Stored data

──────

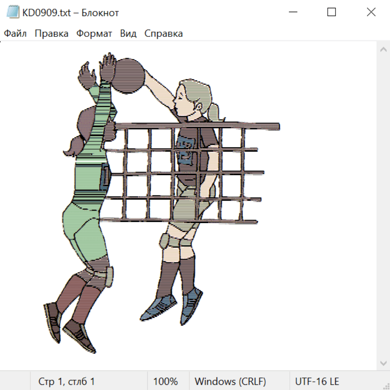Click the scroll down arrow

[x=383, y=362]
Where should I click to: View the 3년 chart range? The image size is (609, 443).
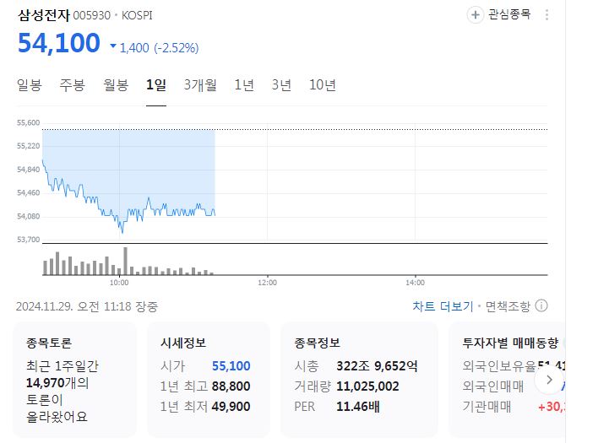[x=281, y=84]
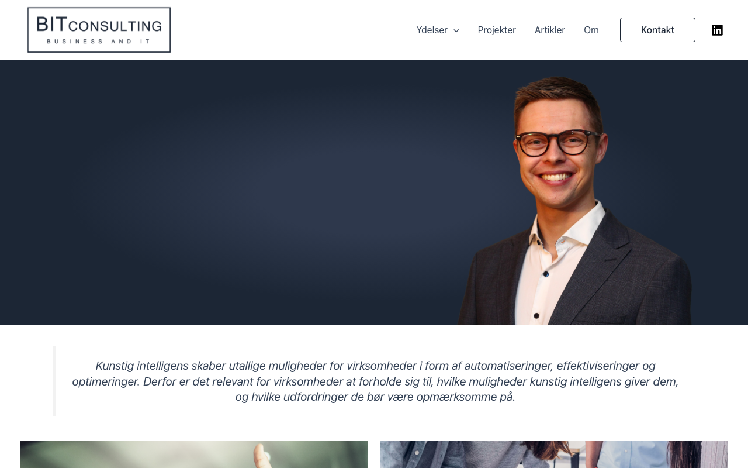Expand the Ydelser submenu chevron
This screenshot has width=748, height=468.
click(x=456, y=30)
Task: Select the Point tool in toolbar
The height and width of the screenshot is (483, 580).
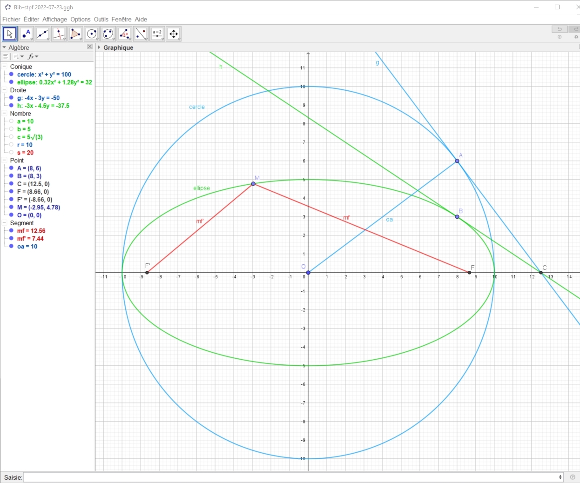Action: coord(26,34)

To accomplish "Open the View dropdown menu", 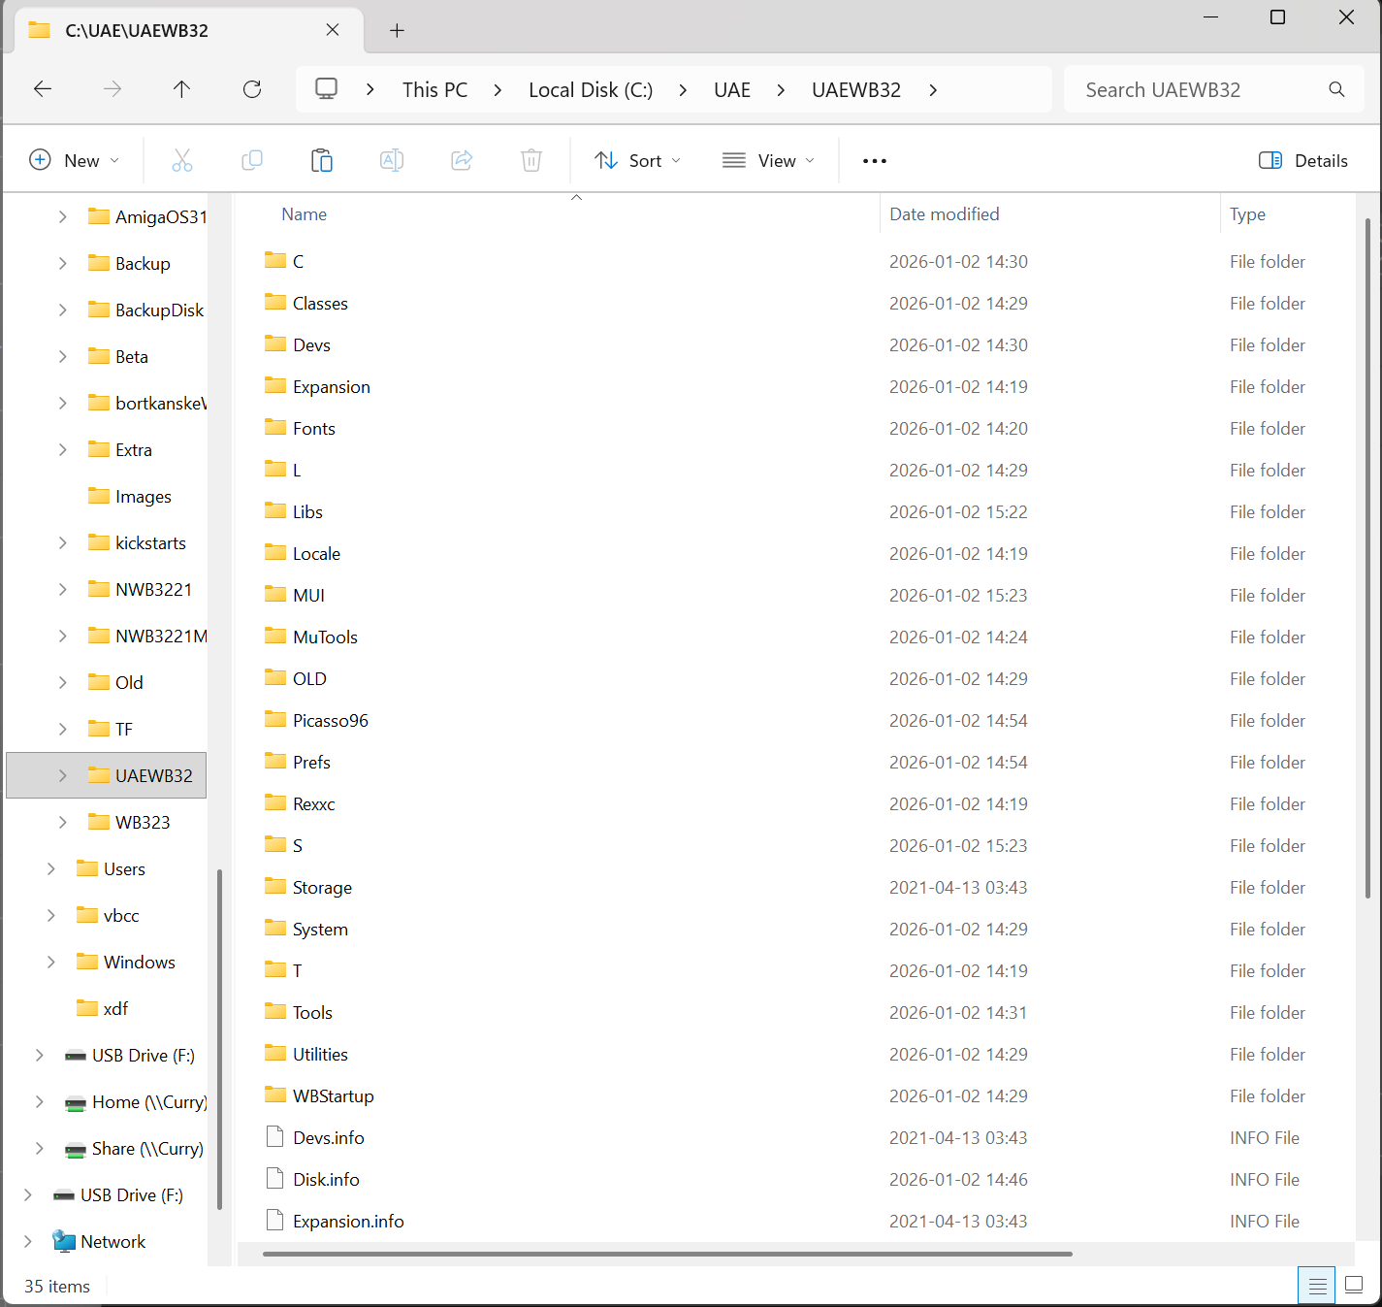I will pyautogui.click(x=768, y=160).
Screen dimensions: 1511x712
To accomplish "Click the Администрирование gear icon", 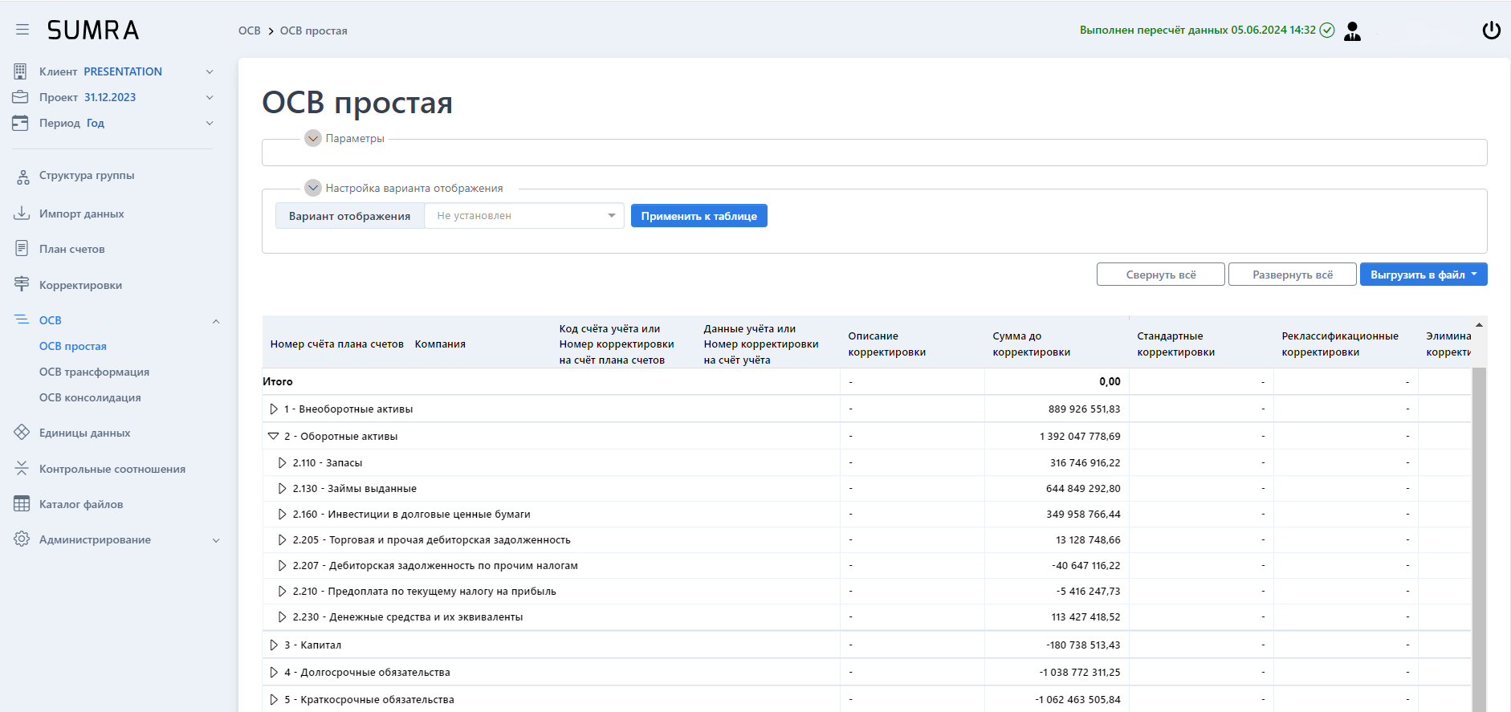I will click(22, 539).
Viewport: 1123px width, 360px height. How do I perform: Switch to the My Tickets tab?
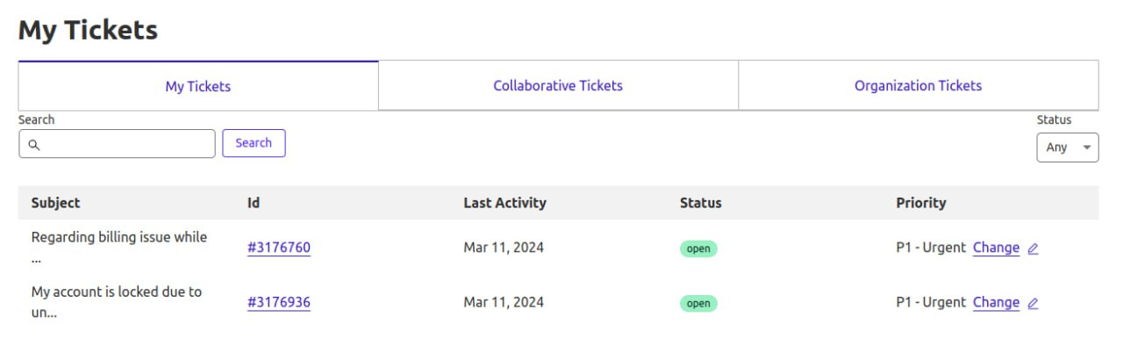[x=198, y=86]
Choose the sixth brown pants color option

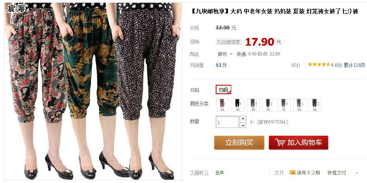tap(300, 105)
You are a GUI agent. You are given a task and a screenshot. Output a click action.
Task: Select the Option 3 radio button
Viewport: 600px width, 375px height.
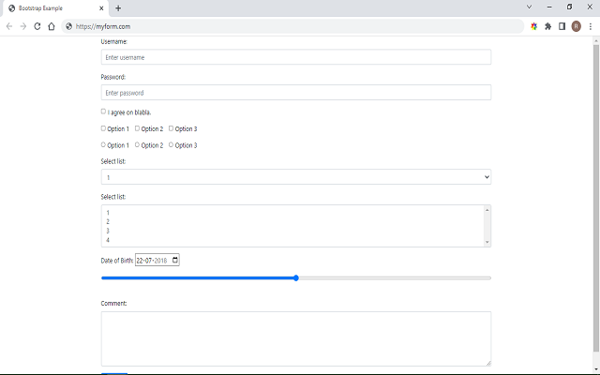click(172, 145)
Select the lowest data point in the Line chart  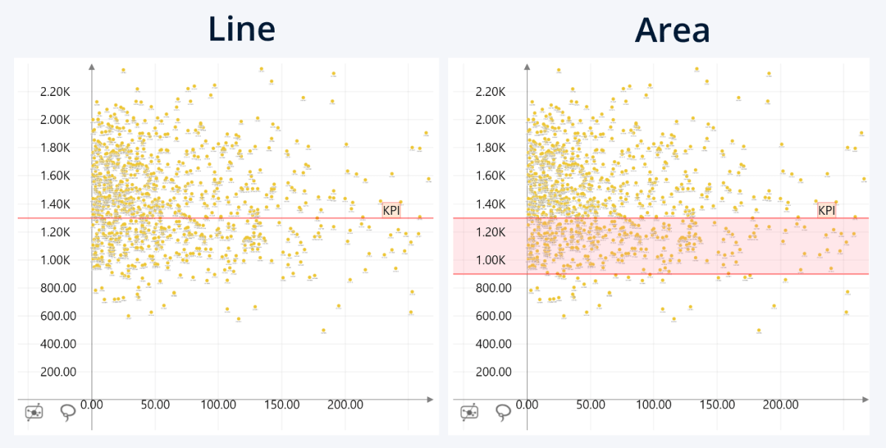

──────

Task ▸ Extract, verbatim and alone, the lines from the line that contains "Task: Select the Option 3 radio button" to the last line of the records, inclusive; drop any picture.

Answer below ▸
Task: Select the Option 3 radio button
Viewport: 600px width, 375px height.
click(172, 145)
Select the lowest data point in the Line chart  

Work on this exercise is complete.